REQUEST -> Copy out the records from their beginning through the line containing "tap(261, 81)", including that line. Omit the pictures from your copy.

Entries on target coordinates
>> Begin

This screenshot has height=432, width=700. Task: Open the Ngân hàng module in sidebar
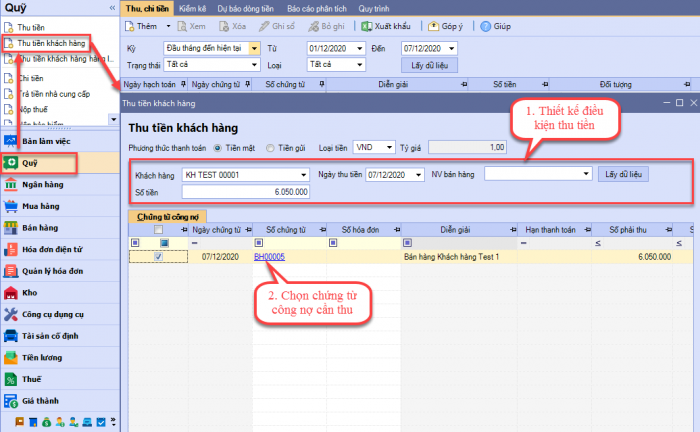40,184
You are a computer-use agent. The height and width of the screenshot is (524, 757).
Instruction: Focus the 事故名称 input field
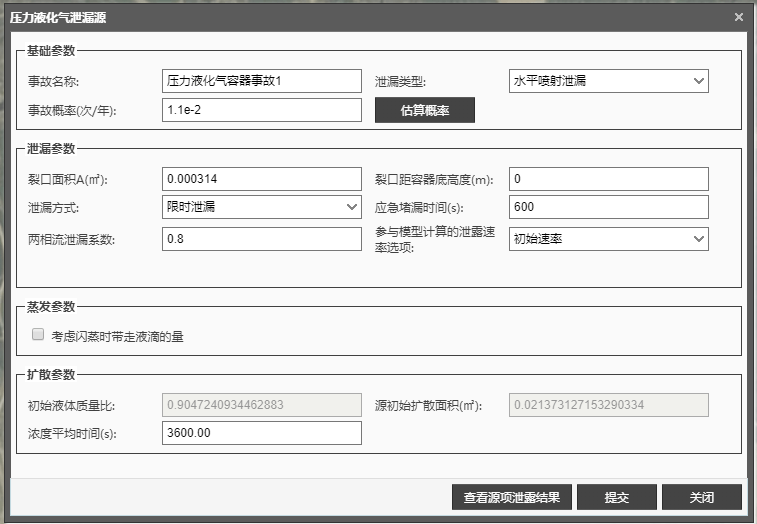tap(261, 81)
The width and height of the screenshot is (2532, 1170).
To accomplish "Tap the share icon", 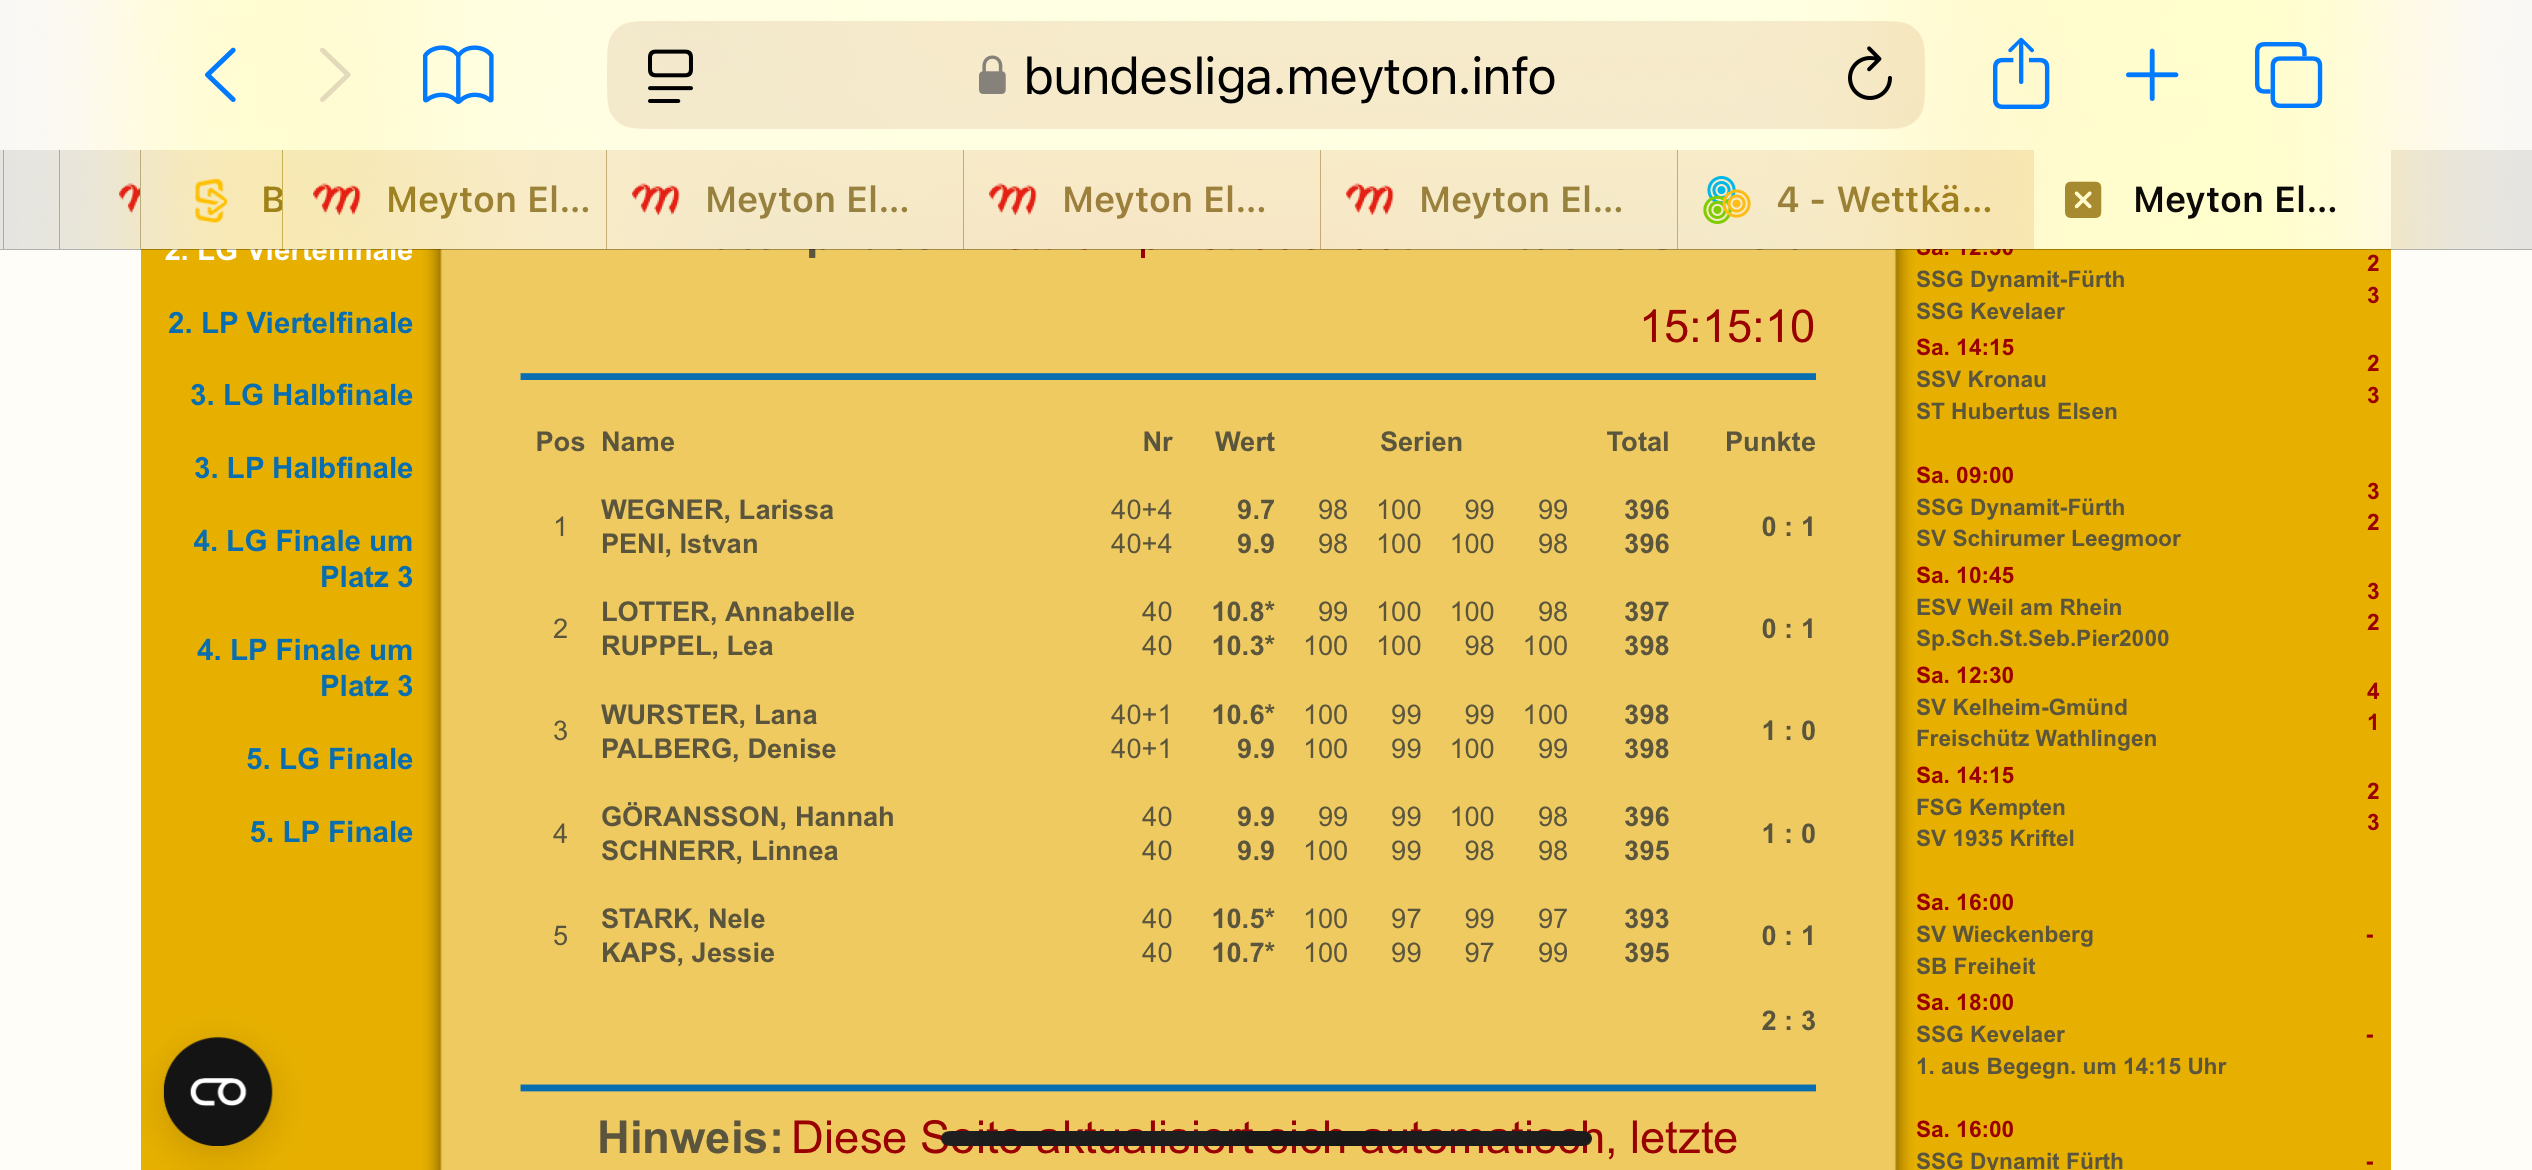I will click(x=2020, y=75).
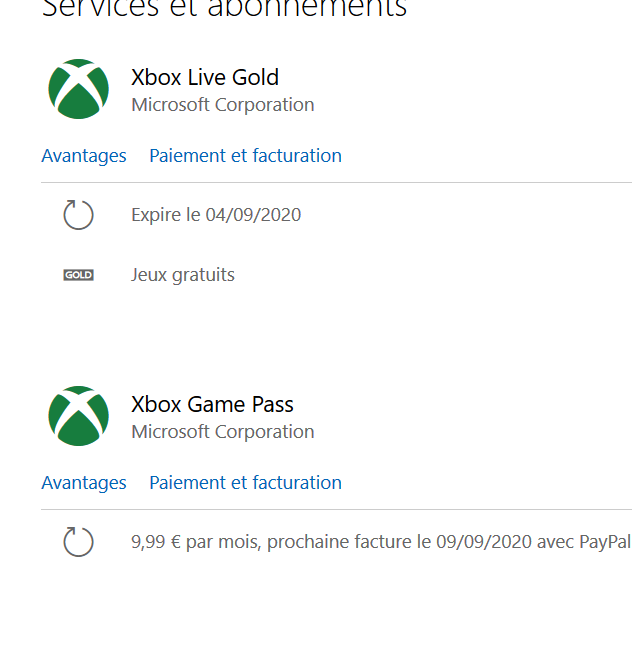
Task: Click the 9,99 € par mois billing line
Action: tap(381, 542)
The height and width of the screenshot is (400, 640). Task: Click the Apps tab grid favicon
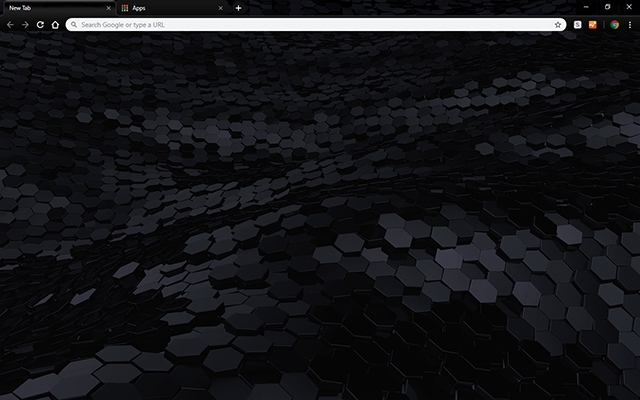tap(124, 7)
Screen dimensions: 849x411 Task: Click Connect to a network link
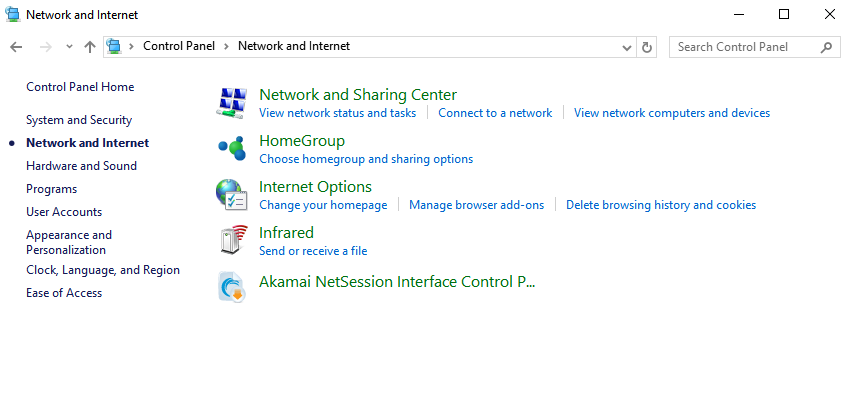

>> End

ANSWER FOR THIS EXERCISE ->
This screenshot has height=432, width=700. Task: Open the Ngân hàng module in sidebar
40,184
You are a computer-use agent. The height and width of the screenshot is (524, 757).
Instruction: Focus the 事故名称 input field
tap(261, 81)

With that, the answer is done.